Every entry that follows should be written out again exactly.

Top of Supplied material

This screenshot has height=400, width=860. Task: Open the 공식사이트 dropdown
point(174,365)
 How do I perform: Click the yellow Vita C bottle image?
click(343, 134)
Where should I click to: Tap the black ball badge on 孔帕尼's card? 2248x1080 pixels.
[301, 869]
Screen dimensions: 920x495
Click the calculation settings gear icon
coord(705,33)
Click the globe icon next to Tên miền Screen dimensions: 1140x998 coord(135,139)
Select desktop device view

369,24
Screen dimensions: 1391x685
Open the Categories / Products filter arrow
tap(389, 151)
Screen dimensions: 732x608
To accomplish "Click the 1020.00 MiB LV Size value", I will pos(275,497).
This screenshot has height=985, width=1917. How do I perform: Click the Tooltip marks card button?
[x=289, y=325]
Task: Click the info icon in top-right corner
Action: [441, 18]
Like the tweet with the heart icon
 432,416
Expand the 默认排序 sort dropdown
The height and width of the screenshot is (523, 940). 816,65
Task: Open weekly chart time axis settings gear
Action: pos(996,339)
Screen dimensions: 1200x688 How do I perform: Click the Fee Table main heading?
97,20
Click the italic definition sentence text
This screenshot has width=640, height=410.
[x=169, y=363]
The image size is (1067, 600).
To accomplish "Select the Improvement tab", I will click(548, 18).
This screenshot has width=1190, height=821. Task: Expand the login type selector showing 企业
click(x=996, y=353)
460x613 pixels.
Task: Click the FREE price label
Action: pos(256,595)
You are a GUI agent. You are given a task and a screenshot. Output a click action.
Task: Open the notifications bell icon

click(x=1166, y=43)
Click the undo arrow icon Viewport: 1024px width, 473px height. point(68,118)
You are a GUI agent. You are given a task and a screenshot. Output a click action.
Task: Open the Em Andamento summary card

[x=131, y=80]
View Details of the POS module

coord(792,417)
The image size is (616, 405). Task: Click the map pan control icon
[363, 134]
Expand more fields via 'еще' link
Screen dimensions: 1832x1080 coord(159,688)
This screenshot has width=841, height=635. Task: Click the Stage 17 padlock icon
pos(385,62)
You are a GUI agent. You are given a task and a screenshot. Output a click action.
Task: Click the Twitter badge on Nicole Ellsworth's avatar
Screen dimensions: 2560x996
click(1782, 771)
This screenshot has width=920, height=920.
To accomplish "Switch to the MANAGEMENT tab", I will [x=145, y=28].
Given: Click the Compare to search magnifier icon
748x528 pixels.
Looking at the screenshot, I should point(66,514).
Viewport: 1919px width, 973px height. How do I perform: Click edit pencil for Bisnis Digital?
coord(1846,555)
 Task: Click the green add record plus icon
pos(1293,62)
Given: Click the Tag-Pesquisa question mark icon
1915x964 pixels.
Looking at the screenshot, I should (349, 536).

Bottom of Supplied material

**Final answer:**
This screenshot has height=400, width=860. Task: Open the 공식사이트 dropdown
point(174,365)
 How do I perform: Click the yellow Vita C bottle image?
click(343, 134)
Where should I click to: Tap the black ball badge on 孔帕尼's card? 2248x1080 pixels.
[301, 869]
Screen dimensions: 920x495
Click the calculation settings gear icon
coord(705,33)
Click the globe icon next to Tên miền Screen dimensions: 1140x998 coord(135,139)
Select desktop device view

369,24
Screen dimensions: 1391x685
Open the Categories / Products filter arrow
tap(389, 151)
Screen dimensions: 732x608
To accomplish "Click the 1020.00 MiB LV Size value", I will pos(275,497).
This screenshot has height=985, width=1917. How do I perform: Click the Tooltip marks card button?
[x=289, y=325]
Task: Click the info icon in top-right corner
Action: [441, 18]
Like the tweet with the heart icon
 432,416
Expand the 默认排序 sort dropdown
The height and width of the screenshot is (523, 940). 816,65
Task: Open weekly chart time axis settings gear
Action: pos(996,339)
Screen dimensions: 1200x688 How do I perform: Click the Fee Table main heading?
97,20
Click the italic definition sentence text
This screenshot has width=640, height=410.
[x=169, y=363]
The image size is (1067, 600).
To accomplish "Select the Improvement tab", I will click(548, 18).
This screenshot has width=1190, height=821. Task: Expand the login type selector showing 企业
click(x=996, y=353)
460x613 pixels.
Task: Click the FREE price label
Action: pos(256,595)
You are a GUI agent. You are given a task and a screenshot. Output a click action.
Task: Open the notifications bell icon

click(x=1166, y=43)
Click the undo arrow icon Viewport: 1024px width, 473px height. point(68,118)
You are a GUI agent. You are given a task and a screenshot. Output a click action.
Task: Open the Em Andamento summary card

[x=131, y=80]
View Details of the POS module

coord(792,417)
The image size is (616, 405). Task: Click the map pan control icon
[363, 134]
Expand more fields via 'еще' link
Screen dimensions: 1832x1080 coord(159,688)
This screenshot has width=841, height=635. Task: Click the Stage 17 padlock icon
pos(385,62)
You are a GUI agent. You are given a task and a screenshot. Output a click action.
Task: Click the Twitter badge on Nicole Ellsworth's avatar
Screen dimensions: 2560x996
click(1782, 771)
This screenshot has width=920, height=920.
To accomplish "Switch to the MANAGEMENT tab", I will [x=145, y=28].
Given: Click the Compare to search magnifier icon
748x528 pixels.
Looking at the screenshot, I should point(66,514).
Viewport: 1919px width, 973px height. How do I perform: Click edit pencil for Bisnis Digital?
coord(1846,555)
 Task: Click the green add record plus icon
pos(1293,62)
Given: Click the Tag-Pesquisa question mark icon
1915x964 pixels.
Looking at the screenshot, I should (349, 536).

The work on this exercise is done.